* Problem to solve:
What is needed is an exact copy of the records, with the images left out.

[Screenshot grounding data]

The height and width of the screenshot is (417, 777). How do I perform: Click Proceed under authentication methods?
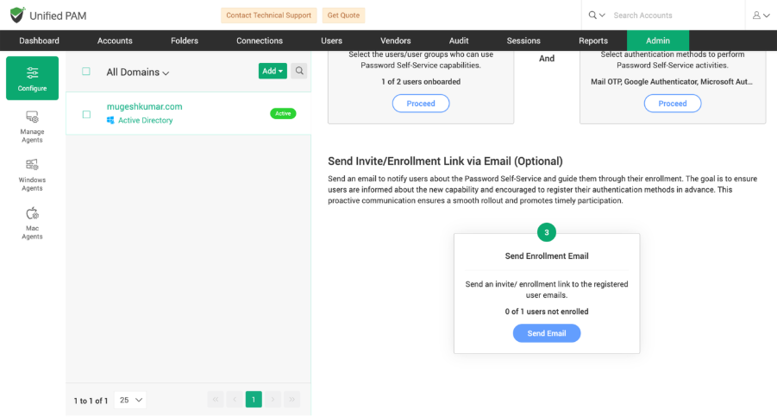pyautogui.click(x=672, y=104)
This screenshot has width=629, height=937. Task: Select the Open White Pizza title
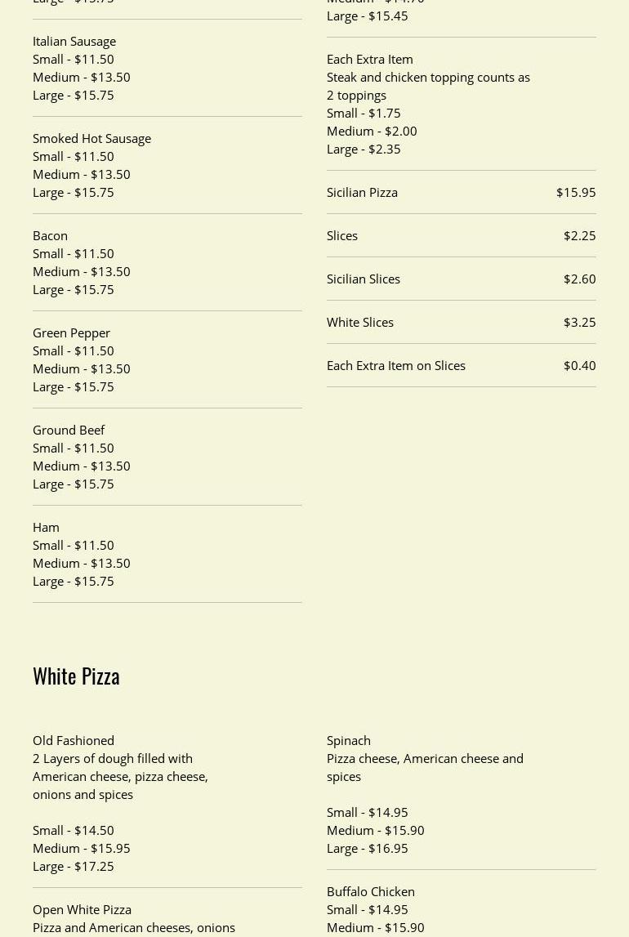[x=82, y=909]
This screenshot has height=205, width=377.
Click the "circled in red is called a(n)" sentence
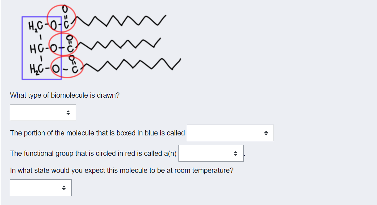tap(93, 153)
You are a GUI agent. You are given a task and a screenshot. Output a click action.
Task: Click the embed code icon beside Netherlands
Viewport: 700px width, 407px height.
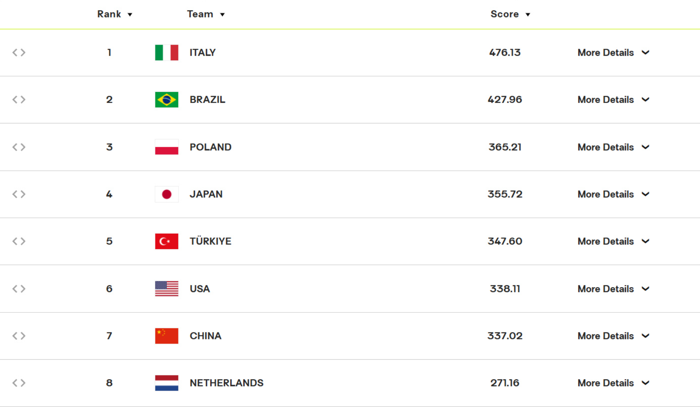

* Solution to this problem:
The height and width of the screenshot is (417, 777). How do I perform: Click Proceed under authentication methods?
pyautogui.click(x=672, y=104)
This screenshot has width=629, height=937. Task: Select the Open White Pizza title
[x=82, y=909]
This screenshot has height=205, width=377.
Click the "circled in red is called a(n)" sentence
tap(93, 153)
You are a GUI agent. You are given a task and a screenshot. Output a click action.
Task: Click the embed code icon beside Netherlands
Viewport: 700px width, 407px height.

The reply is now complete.